How to get local power?

Hi,

I am completely new here, and a bit unfamiliar with openmc units.
I’m modeling a nuclear core reactor, and trying to predict the axial and radial power profiles knowing its geometry and the equilibrium concentrations of the nuclides. To do this, I am trying to get the local power in each bin of a mesh I created (I just want something in Watt for each bin):

1/ what tallies should I use? I am currently hesitating between ‘fission’ (to do something like : Power = ‘fission_rate’ * Q[200MeV/fission] * theorical_number_of_fissions), or ‘heating’ (to do Power = ‘heating’ / duration_of_simulation), but I’m not sure.
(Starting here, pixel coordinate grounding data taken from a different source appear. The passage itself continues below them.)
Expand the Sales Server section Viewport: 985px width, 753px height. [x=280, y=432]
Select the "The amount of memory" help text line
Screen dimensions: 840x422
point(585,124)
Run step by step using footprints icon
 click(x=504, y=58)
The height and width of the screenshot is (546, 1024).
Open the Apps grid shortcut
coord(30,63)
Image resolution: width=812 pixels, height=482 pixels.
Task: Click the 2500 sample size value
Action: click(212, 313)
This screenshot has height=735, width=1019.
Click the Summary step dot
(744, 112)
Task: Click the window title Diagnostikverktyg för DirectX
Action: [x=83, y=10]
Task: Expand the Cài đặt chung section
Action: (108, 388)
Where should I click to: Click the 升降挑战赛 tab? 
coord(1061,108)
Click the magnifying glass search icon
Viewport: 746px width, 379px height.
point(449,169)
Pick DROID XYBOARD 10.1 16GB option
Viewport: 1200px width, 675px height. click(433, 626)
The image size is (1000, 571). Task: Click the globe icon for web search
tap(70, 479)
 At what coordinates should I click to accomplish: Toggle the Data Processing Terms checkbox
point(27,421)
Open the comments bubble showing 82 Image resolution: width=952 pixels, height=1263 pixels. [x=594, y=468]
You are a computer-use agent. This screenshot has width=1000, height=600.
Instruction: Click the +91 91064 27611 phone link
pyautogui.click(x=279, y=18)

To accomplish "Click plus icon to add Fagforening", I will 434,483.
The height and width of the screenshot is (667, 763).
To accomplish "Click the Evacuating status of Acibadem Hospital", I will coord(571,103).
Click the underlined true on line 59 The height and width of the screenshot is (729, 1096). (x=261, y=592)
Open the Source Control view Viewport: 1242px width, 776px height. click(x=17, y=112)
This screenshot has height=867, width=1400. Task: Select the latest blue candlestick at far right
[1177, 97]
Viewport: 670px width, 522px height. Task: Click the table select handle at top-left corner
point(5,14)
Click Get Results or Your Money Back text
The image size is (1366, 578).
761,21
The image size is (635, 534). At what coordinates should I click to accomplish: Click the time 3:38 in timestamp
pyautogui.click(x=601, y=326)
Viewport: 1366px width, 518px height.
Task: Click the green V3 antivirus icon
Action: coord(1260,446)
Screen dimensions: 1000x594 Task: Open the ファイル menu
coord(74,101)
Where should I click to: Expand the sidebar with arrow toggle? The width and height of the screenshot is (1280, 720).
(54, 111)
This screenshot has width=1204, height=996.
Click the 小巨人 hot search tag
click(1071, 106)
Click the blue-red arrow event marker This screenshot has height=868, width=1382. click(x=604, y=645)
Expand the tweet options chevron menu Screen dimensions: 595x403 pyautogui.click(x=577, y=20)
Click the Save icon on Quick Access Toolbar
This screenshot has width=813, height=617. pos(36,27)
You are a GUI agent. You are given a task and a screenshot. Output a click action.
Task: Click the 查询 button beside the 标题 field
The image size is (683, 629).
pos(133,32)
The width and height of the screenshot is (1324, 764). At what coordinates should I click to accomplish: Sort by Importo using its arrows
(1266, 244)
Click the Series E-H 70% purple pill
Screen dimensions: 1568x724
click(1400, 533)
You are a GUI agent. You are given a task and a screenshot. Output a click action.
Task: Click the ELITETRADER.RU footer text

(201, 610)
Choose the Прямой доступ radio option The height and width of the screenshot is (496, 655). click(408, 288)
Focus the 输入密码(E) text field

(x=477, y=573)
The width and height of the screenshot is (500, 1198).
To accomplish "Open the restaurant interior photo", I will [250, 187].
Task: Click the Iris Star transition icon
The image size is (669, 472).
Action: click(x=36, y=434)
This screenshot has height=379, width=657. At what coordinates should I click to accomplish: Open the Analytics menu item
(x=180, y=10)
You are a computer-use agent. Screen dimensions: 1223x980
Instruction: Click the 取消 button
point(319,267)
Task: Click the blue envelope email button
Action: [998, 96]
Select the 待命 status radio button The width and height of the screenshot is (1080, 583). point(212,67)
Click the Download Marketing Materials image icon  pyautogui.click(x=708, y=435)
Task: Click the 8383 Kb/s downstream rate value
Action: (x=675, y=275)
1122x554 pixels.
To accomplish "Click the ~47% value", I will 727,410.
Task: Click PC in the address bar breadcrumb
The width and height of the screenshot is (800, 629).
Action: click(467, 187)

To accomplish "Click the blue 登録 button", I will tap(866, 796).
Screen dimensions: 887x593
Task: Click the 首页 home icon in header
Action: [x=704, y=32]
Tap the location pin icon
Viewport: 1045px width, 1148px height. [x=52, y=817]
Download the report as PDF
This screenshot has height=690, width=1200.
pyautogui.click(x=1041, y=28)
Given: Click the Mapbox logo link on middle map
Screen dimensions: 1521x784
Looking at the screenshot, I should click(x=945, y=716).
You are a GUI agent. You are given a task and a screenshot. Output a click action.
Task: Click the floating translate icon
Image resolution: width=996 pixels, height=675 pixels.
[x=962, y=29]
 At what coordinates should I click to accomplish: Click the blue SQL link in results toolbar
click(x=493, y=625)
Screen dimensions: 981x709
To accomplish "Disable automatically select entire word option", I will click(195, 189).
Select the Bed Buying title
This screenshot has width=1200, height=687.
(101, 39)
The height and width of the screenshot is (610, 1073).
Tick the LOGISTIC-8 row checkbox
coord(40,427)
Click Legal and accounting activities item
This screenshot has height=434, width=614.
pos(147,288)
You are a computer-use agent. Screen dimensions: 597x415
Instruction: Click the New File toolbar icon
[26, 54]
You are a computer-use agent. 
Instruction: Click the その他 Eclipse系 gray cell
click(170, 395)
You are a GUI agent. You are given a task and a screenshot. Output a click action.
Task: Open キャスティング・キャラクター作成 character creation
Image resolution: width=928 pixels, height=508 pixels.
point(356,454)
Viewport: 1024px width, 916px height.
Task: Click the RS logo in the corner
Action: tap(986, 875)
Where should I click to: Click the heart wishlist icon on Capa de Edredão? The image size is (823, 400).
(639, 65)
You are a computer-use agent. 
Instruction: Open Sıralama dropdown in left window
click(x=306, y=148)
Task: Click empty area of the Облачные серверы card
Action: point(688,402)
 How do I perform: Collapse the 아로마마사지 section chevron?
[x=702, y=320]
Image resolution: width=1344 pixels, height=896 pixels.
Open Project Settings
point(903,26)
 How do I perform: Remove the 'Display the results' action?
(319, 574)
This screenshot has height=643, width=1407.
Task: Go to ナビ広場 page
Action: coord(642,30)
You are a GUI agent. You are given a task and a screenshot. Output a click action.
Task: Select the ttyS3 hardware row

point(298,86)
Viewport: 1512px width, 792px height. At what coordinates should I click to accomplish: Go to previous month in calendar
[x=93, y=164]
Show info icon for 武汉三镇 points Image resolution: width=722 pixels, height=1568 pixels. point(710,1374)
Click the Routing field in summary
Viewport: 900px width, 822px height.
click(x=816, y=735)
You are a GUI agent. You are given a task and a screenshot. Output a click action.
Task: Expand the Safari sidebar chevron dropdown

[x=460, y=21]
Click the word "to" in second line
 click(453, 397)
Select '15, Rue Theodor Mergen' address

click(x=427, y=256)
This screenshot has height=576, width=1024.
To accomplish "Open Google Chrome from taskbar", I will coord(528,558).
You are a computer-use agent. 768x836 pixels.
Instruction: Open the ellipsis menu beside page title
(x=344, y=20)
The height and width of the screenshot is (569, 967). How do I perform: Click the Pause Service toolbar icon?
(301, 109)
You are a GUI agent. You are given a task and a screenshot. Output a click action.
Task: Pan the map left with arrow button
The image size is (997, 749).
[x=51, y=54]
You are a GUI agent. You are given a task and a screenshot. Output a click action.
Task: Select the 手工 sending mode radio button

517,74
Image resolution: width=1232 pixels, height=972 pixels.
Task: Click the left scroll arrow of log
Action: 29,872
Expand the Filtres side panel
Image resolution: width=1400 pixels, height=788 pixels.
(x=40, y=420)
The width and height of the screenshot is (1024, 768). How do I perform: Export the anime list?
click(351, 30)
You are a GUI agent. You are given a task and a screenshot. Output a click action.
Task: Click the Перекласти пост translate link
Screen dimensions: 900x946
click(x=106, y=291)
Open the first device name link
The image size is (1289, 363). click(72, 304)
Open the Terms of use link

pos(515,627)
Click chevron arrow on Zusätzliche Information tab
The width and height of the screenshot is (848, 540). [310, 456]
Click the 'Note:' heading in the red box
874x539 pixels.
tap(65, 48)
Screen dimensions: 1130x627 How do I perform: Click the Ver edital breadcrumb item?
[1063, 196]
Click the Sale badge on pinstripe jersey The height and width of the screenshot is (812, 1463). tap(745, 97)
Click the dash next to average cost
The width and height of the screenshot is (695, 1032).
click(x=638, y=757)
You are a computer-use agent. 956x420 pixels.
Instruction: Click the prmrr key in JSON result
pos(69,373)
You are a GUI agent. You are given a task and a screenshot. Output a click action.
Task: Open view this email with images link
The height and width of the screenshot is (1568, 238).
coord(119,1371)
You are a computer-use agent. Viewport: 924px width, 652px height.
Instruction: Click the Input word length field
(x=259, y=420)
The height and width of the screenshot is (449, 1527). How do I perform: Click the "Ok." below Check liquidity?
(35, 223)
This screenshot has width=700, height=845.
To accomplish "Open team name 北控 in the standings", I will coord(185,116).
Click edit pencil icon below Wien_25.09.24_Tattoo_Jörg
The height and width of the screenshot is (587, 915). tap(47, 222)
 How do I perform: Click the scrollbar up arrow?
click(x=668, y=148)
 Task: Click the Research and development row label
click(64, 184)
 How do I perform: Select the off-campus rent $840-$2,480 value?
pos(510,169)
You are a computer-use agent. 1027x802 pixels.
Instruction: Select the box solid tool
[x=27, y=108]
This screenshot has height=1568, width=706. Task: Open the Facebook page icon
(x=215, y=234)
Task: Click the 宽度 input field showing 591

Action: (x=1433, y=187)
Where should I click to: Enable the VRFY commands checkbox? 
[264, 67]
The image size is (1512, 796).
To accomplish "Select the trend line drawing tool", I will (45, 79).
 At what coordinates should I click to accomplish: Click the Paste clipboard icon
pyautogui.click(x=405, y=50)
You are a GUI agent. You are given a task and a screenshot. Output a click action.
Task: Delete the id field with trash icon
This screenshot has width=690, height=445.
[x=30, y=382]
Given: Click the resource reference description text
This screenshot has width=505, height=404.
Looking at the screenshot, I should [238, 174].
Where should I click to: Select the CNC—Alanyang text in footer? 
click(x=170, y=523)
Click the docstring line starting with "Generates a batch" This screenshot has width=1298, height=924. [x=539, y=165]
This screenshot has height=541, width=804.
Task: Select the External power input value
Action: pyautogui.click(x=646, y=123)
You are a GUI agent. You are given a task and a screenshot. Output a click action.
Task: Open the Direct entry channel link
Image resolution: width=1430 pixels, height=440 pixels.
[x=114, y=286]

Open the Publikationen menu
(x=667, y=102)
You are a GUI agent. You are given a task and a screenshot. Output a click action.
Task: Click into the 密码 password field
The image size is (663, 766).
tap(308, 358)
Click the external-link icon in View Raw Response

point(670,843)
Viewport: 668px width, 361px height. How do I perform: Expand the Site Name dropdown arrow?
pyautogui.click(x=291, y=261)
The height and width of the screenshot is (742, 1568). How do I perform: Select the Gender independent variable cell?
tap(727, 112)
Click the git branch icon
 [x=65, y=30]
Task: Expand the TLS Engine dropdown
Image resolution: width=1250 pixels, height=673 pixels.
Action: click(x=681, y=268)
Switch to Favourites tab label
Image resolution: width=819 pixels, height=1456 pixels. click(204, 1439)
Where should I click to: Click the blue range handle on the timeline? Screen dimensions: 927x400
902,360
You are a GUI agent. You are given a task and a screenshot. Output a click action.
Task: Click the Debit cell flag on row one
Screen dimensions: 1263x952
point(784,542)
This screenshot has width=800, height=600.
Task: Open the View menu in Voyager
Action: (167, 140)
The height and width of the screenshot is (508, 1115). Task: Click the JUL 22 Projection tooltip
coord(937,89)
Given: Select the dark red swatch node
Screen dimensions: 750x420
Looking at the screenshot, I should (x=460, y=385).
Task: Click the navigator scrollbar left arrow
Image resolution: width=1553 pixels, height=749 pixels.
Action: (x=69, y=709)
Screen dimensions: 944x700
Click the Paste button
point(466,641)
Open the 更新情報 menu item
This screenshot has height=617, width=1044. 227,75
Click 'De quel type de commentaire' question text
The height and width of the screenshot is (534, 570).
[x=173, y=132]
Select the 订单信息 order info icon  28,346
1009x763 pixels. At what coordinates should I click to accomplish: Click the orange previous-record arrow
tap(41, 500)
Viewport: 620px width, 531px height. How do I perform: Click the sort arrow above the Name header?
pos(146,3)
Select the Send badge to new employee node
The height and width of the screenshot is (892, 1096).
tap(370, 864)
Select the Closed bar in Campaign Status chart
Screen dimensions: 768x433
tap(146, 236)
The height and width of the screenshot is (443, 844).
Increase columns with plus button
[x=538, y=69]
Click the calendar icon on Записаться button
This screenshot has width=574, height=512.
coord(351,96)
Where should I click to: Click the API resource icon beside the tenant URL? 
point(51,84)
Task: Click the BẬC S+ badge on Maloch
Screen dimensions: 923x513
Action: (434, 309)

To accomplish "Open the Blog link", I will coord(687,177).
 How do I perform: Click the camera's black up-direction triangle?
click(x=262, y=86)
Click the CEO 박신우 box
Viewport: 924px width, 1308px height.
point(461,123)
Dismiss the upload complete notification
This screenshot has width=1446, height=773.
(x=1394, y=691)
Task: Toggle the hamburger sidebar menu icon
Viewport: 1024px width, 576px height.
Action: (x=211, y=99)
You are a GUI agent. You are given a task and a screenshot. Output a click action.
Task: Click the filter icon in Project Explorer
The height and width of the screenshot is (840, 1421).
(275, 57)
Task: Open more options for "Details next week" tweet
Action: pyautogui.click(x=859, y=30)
2/ in most of discussions I found (e.g. here or here), we assume that we know the total power of the reactor, and we use it to calibrate our local power value. Can I do my work without using this technique? I think we should have enough information to do without it, and it should be a way to confirm our results (by checking that the core power is indeed equal to the sum of the local powers)

Thanks a lot,
Jack

  1. The first is standard.

  2. No, if you need local power in Watts, you will need to impose a total power in Watts. Your OpenMC solution is valid at any flux level. To put an absolute number on it requires an assumption or measurement.

1 Like

Thanks @tjlaboss. I’m still wondering:

  1. I don’t know how to get theorical_number_of_fissions. I guess it’s a bit tedious to go through the fission probability of each nuclide that makes up our materials;
  2. do you think I can try this: Power(voxel_i) = Power_tot * e(i)f(i)/[sum_i e(i)f(i)], where e(i) = nb_neutrons_entering_voxel_i = flux(voxel_i), and f(i) = pbty_of_fission_into_voxel_i = fission(i)? I am not sure about the second equlities in each case.

Thanks a lot.

It is rarely necessary to evaluate the contribution to fission power from each nuclide. You can do it if you like, and it’s a good exercise. Assuming 200 MeV/fission for uranium is pretty common.